With a giant double-hung window, measuring approximately 20'26' and set at an angle to the stage, and a twisted tree on the stage, ominous images, mostly from Hitchcock's The Birds and Psycho, were projected onto the window as models stepped through a crack in the bottom half of the window "glass" onto the runway. Brown's set was based on concepts developed by Villa Eugenie, Adidas' show producers in Germany, who also contracted OBO to stage the show in New York.
"This was not the typical fashion show," says Walter Elzey, senior account executive for Scharff Weisberg, who also provided lighting and video gear for the production. "It was dark and edgy and ominous - very black. Everything was black. Roseland, as a venue, is a little tired, but funky and different, maybe more edgy than some other places. The whole set was black. All the carpeting was black; the seating risers were black. Rather than hundreds of lights, it was more stark pools of light. Even the fashion was dark."
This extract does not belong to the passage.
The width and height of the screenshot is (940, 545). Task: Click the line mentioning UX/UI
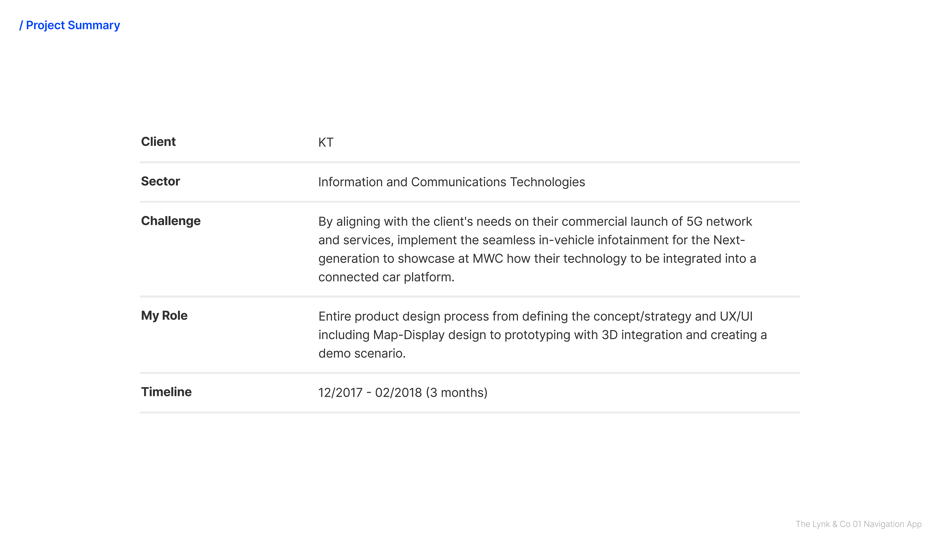pyautogui.click(x=535, y=317)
Jan Kroeze, managing member of OBO and president/lighting designer of jkld, describes the show as "strongly atmospheric," with its runway of black glass gravel, a black curtain that opened to reveal the main entrance, and the window with opaque black backing. "Artistically, we were striving to build a single, coherent image with scenery, sound, light, projection, and decor," Kroeze says. "No single element took precedence; they had to integrate holographically."
Integrating lighting and video involved the normal technical issues, according to Kroeze. "Keeping the projection and lighting at the same color temperature was key," he says. "We were projecting video onto black curtains and scenery, and lighting a very gothic atmosphere, but we had to make the video projections...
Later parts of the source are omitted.